Kalaupun PSBB dinilai melemahkan ekonomi, Pemerintah Indonesia bisa meniru negara-negara lain yang sukses menangani Covid-19 tanpa penutupan wilayah (lockdown), seperti Korea Selatan. Tes usap diperbanyak sehingga penularan dan risiko kematian bisa dikendalikan.
”Tapi, Indonesia tidak melakukan keduanya,” kata Fajri.
Unjuk rasa
Sementara itu, di antara pengunjuk rasa yang kecewa terhadap pengesahan Undang-Undang Cipta Kerja, banyak di antaranya yang reaktif Covid-19 berdasarkan tes cepat. Sejauh ini, dari massa yang diamankan Polri dan TNI di beberapa provinsi, tercatat 21 dari 253 pengunjuk rasa yang ditahan di Sumatera Utara reaktif, di DKI 34 dari 1.192, di Jawa Timur 24 dari 650, di Sulawesi Selatan 30 dari 261, di Jabar 13 dari 39, dan 1 dari 95 di DI Yogyakarta.
”Ini puncak gunung es dari hasil pemeriksaan yang merupakan contoh kecil bahwa virus gampang menular secara cepat dan meluas. Angka (penularan) diperkirakan meningkat dalam 1-2 minggu ke depan,” tambah Wiku.
Satgas juga mengimbau perguruan tinggi mengidentifikasi mahasiswa yang berunjuk rasa dan melakukan tes cepat. Jika reaktif, diharapkan ada penelusuran kontak terdekat dan penyediaan ruang isolasi untuk mereka.

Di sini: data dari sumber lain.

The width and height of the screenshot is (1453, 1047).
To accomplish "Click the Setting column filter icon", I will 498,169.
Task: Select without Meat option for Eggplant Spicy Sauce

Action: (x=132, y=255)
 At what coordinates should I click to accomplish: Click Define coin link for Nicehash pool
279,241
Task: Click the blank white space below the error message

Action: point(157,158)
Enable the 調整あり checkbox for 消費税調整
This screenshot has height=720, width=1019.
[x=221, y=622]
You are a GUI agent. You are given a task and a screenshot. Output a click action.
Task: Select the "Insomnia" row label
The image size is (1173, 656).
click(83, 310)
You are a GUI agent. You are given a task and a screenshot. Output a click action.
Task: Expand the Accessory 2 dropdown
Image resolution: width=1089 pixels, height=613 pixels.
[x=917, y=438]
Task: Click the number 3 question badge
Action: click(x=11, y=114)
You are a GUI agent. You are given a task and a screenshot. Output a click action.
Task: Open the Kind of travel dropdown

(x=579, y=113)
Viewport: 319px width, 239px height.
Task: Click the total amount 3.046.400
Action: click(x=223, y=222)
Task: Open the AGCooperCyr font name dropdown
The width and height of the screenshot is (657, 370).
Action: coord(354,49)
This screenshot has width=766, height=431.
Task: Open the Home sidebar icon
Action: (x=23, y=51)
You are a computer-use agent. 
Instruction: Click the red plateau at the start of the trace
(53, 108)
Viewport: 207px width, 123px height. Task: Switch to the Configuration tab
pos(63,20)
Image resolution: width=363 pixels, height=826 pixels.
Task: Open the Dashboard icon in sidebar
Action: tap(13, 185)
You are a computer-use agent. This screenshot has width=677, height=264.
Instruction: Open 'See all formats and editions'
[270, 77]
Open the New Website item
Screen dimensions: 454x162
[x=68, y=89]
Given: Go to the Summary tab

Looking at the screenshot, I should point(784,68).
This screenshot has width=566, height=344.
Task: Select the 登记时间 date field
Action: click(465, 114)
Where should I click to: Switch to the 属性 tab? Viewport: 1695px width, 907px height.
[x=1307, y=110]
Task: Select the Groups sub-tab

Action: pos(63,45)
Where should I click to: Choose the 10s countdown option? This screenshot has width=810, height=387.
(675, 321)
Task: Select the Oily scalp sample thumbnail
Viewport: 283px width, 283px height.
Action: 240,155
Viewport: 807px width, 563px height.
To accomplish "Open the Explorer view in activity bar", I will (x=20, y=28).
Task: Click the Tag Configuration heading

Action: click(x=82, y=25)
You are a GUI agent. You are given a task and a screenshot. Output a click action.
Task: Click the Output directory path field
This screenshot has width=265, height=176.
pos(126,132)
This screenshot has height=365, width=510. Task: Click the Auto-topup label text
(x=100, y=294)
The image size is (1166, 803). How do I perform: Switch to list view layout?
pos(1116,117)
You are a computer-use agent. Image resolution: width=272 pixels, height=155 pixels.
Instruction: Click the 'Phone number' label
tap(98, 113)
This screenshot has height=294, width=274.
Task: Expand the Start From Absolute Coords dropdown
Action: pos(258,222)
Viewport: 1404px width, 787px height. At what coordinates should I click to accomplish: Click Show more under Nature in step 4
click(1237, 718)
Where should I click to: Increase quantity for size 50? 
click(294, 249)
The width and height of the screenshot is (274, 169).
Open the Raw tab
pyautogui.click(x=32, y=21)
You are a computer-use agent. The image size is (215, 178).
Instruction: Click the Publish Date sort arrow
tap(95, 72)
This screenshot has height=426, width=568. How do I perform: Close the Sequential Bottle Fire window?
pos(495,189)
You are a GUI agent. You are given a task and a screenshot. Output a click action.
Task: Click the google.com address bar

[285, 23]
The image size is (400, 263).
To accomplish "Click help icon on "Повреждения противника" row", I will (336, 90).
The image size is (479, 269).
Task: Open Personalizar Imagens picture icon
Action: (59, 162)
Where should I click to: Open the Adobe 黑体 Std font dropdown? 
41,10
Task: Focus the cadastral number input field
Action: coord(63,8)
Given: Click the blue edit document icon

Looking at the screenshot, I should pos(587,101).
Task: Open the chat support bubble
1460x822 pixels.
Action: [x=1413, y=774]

Baca juga : Hindari Kekerasan Eksesif dalam Pengamanan Unjuk Rasa
Untuk pengunjuk rasa buruh, Satgas meminta perusahaan membuat satgas di tingkat perusahaan dan berkoordinasi dengan satgas di tingkat kabupaten/kota untuk mengetes para pengunjuk rasa. Prosedur serupa untuk pelacakan dan uji usap perlu dilakukan jika ada yang reaktif dalam tes cepat.